**TASK TO CARRY OUT**
Reproduce exactly the span of lines that opens with the line containing "Expand the 所属机构 combo box" and closes with the last line of the entries below.
####
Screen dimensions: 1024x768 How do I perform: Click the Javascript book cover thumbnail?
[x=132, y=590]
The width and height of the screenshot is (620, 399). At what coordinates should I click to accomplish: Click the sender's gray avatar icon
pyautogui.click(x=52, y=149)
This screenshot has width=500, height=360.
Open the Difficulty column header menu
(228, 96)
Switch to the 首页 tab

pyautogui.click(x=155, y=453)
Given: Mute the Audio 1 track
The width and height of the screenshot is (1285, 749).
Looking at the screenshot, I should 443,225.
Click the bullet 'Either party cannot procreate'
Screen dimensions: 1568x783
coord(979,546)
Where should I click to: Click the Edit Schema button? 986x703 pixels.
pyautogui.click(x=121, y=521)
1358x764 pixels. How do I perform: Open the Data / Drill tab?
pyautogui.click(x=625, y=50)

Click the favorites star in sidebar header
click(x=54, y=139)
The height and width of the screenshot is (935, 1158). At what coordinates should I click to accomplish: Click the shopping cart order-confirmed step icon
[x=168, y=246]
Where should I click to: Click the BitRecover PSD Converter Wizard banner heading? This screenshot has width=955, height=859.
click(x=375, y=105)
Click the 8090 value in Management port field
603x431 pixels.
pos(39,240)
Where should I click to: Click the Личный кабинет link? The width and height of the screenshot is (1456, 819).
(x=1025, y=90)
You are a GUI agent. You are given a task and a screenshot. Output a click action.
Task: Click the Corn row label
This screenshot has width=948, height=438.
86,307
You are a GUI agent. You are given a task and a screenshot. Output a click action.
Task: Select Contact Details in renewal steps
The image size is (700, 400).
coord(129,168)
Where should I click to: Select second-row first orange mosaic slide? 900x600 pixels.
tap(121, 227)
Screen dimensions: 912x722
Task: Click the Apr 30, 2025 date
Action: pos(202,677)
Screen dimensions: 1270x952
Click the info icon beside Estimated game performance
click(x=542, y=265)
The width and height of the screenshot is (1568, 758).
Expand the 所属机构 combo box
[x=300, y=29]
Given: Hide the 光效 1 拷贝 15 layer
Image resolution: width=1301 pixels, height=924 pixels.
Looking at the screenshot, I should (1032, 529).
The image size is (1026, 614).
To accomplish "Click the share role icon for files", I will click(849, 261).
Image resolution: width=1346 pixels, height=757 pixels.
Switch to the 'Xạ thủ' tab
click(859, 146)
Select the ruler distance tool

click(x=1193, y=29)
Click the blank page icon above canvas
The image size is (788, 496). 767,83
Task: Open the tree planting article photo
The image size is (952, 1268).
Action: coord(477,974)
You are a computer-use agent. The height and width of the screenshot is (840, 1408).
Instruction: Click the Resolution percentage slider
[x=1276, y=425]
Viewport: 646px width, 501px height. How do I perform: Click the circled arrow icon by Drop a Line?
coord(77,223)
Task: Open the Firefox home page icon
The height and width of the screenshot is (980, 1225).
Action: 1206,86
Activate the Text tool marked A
####
**EXERCISE RESULT**
Expand the 所属机构 combo box
[x=300, y=29]
Given: Hide the 光效 1 拷贝 15 layer
Image resolution: width=1301 pixels, height=924 pixels.
Looking at the screenshot, I should (1032, 529).
The image size is (1026, 614).
To accomplish "Click the share role icon for files", I will click(849, 261).
Image resolution: width=1346 pixels, height=757 pixels.
Switch to the 'Xạ thủ' tab
click(859, 146)
Select the ruler distance tool

click(x=1193, y=29)
Click the blank page icon above canvas
The image size is (788, 496). 767,83
Task: Open the tree planting article photo
The image size is (952, 1268).
Action: coord(477,974)
You are a computer-use agent. The height and width of the screenshot is (840, 1408).
Instruction: Click the Resolution percentage slider
[x=1276, y=425]
Viewport: 646px width, 501px height. How do I perform: Click the circled arrow icon by Drop a Line?
coord(77,223)
Task: Open the Firefox home page icon
The height and width of the screenshot is (980, 1225).
Action: 1206,86
Activate the Text tool marked A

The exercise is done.